Under the ZS-1004 project, the company has discovered an ADC drug consists of a novel monoclonal antibody targeting prostate-specific membrane antigen (PSMA), a newly designed cleavable hydrophilic linker and a cytotoxic payload. Compared with healthy cells, prostate-specific membrane antigen is overexpressed on the surface of many cancer cells; the antibody of this ADC has high affinity to the target antigen, low immunogenicity, a long plasma half-life and good endocytosis ability; the linker has high water solubility, reasonable length and stability; specific coupling sites and modified linkers make this ADC have excellent stability, high DAR uniformity and high tumor tissue enrichment. The ADC drug is designed to bind to PSMA-positive cells and cause tumor cell death through the cytotoxic payload. We plan to develop its application in various types of tumor indications, including prostate cancer, liver cancer, bladder cancer, kidney cancer, etc. There are no ADC products on the market for these indications in the world, and the market size is huge.

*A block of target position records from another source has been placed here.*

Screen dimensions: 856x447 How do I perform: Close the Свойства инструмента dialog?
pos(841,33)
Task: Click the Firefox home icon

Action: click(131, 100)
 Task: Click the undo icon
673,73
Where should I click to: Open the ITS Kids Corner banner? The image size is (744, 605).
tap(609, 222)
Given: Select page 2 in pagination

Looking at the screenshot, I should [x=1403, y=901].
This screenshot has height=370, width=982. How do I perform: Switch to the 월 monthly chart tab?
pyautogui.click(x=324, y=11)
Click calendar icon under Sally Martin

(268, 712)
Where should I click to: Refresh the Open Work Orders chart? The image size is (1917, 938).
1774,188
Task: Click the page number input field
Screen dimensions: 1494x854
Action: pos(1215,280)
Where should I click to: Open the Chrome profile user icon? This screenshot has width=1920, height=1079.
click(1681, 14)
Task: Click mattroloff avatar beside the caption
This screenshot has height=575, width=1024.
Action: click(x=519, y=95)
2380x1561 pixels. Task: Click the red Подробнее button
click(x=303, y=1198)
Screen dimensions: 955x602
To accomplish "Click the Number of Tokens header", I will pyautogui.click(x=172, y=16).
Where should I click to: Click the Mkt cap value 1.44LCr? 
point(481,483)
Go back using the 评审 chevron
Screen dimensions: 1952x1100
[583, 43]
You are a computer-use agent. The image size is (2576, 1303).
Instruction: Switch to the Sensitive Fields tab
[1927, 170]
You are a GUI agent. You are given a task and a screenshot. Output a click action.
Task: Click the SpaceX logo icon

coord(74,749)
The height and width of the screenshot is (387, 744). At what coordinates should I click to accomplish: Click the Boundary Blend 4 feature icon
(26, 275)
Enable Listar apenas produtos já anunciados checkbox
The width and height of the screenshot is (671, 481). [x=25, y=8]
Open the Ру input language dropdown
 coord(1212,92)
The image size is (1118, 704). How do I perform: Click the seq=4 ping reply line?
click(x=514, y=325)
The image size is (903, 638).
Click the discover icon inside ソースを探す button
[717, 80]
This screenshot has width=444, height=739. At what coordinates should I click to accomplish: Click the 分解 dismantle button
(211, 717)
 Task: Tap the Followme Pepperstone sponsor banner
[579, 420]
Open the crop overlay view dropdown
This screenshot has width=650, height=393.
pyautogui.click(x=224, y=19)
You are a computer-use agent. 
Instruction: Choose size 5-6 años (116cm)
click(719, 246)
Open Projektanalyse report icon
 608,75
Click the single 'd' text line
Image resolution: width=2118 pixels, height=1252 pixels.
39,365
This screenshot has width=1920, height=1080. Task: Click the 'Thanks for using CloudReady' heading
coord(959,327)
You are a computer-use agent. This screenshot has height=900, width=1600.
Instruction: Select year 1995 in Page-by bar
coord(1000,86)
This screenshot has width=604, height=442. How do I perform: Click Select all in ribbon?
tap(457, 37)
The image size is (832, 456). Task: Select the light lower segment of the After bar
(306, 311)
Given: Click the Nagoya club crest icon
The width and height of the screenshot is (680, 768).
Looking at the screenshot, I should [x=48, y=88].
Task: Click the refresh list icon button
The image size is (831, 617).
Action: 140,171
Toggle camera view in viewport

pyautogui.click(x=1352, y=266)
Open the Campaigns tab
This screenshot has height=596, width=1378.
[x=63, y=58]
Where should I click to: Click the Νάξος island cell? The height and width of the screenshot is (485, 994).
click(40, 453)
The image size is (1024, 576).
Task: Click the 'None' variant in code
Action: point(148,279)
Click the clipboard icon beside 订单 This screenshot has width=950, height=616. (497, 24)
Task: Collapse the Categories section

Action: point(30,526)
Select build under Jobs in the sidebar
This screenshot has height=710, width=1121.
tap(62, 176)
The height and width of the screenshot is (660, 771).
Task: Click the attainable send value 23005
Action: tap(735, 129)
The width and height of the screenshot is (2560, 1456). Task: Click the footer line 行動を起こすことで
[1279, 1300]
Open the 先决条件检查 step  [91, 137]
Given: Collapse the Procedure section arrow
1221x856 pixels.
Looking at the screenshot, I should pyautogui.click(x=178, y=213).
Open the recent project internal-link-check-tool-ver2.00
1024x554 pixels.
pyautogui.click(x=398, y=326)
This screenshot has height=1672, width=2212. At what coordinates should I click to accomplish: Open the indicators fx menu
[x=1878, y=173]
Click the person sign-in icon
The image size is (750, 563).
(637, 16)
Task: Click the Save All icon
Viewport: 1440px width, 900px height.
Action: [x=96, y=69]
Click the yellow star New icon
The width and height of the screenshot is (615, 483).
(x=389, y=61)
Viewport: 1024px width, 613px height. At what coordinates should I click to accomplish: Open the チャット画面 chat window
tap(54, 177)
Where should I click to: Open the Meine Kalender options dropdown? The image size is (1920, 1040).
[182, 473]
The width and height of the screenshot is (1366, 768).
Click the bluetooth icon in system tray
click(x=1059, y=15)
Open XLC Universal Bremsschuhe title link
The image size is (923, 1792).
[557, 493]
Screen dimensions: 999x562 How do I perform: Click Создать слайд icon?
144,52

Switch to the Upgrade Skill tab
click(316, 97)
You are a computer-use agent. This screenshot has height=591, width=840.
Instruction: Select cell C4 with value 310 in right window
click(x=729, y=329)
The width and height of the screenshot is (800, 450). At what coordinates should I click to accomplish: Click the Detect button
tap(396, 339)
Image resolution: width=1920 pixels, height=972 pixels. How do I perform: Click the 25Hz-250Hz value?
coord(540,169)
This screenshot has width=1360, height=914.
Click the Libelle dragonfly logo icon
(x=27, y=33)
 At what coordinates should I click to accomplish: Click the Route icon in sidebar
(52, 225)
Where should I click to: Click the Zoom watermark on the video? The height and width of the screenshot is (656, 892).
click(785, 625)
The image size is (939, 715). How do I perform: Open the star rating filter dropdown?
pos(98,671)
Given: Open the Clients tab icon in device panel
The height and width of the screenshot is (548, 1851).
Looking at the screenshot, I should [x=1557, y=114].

Preclinical studies in tumor-bearing mouse models have shown that the tumor growth inhibition rate of this ADC drug is as high as 95%, demonstrating good tumor growth inhibition efficacy and excellent safety.

Blood Cancer Drug Pipeline

▶ Azvudine

The company is developing azvudine for the treatment of myeloma, lymphoma and acute leukemia. Azvudine has a dual anti-tumor mechanism, i.e., it can not only ihibit the DNA synthesis of tumor cells, but also improve immunity through immune regulation to exert further anti-tumor effects. As a nucleoside analogue, azvudine can suppress the growth and proliferation of cancer cells by penetrating the synthesized nucleic acid chain and causing chain termination. In particular, after azvudine is triphosphorylated in cells, it is incorporated into DNA or RNA molecules to interfere with cell replication, competitively inhibit DNA polymerase, interfere specifically with nucleic acid metabolism as well as prevent cell division and reproduction, ultimately leading to the death of tumor cells. Deoxycytidine kinase (dCK) is a rate-limiting factor for azvudine’s mechanism of action, therefore, azvudine is most sensitive to tumors with high expression of dCK (such as lymphoma).

Compared to other hematological oncology drugs, azvudine shows potential advantages in terms of improved patient compliance, safety, immune enhancement, and high efficacy.

The company has completed preclinical studies of azvudine as a treatment of myeloma, lymphoma and acute leukemia. The in vitro and in vivo studies have demonstrated the effectiveness of azvudine against blood cancer. The in vivo studies also showed that azvudine (2mg/kg) achieved 100% tumor remission in Jeko-1 model and 100% tumor remission in Jurkat model. The company obtained an IND approval from the NMPA for the clinical trials of azvudine in patients with advanced solid tumors in September 2024, and initiated a Phase I clinical trial in January 2025 with three patients enrolled as of February, 2025. Such data will also be used to support the development for the treatment of blood cancer as the safety, tolerability and PK data are inherently applicable for later-phase clinical trials of other cancers.

▶ Azvudine/CTX

The combination therapy of azvudine/CTX utilizes the mechanisms of azvudine as well as CTX, an alkylating agent that could prevent cell proliferation by cross-linking DNA strands and inhibiting DNA synthesis, to impede tumor cell growth and proliferation. In the preclinical study, the combination treatment of azvudine and CTX was administered for two weeks at the same dose level, and complete tumor elimination was achieved in all models in the combination group. The subjects remained free of tumors recurrence upon continued observation. The company is conducting preclinical studies of azvudine/CTX in lymphoma and plan to submit an IND application to the NMPA in 2025.